SUMMIT, NJ - Even with the draw of a first outdoor summer concert of the season nearby and extra chairs set out in Council Chambers, the July 9 Summit Common Council meeting was a standing-room-only affair. The reason for the big turn-out? The Park Line Foundation was presenting its vision for phases two and three of the project. In the crowd were Assemblywoman Nancy Munoz, former Mayor Jordan Glatt, and much of the membership of the Summit Park Line Foundation. Mayor Nora Radest was not in attendance.

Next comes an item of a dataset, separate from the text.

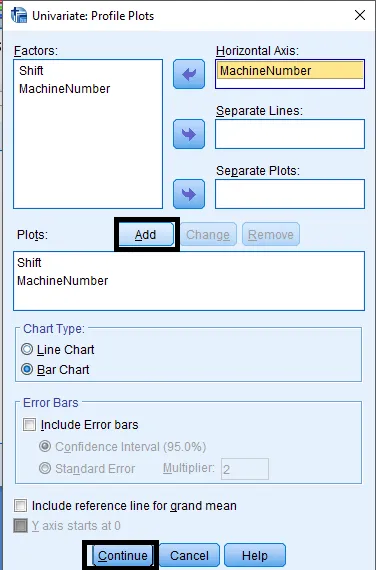The width and height of the screenshot is (376, 570).
Task: Select Shift in the Factors list
Action: pyautogui.click(x=31, y=71)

Before the presentation began, Council President David Naidu put the presentation's purpose into context: to provide answers to questions raised at December’s public workshop. He noted that all the Council members had been invited to and had walked the pathway around Henry Street and around Edwards Court. Naidu, along with City staff and Council, had seen a preview of the presentation and submitted input to the Park Line Foundation (PLF).
Naidu also laid out the “rules of the road” for polite, constructive, and concise public discourse. Only questions would be allowed during the first public session; comments would be permitted later in the evening.
Park Line Foundation Vice President Jay Brinkerhoff led by noting the Foundation hopes the City will enter into a contract for a pedestrian bridge over Morris Avenue, to be built at the PLF’s expense. He worked with City Engineer Aaron Schrager to develop an RFP, leading to the selection of Mott MacDonald, an “internationally recognized” engineering firm. They will evaluate conditions at the site, coordinate with utilities, and make recommendations for the bridge. He then introduced Bob Thomas, a consultant from Campbell Thomas & Company, a Philadelphia architecture firm known for community development, urban revitalization, and trail and greenway development.
The presentation included a diagram of the entire proposed Park Line with ten access points throughout town. It also illustrated improvements such as benches and landscaping already implemented in Phase One. There were also examples of features which might be implemented in the future, including buffers of fencing and-or plantings between the trail and communities on either side, gates, solar-powered lighting, and artwork. Thomas also described the proposed bridge, which would be built on the existing embankments and eight to 10 feet wide.
Robert Rubino, PLF president, reminded listeners that this project started in 2014 during his tenure on the Common Council, when Summit was able to obtain access to the property from the state at no cost. He described the Park Line goal as “connections”, links between Briant Park, downtown, and points in between. He expressed his hope that the trail would be enjoyed for a hundred years to come. Pointing out that the park has been part of the master plan since 2016, he called the pedestrian bridge the next logical step in amenities and safety improvements.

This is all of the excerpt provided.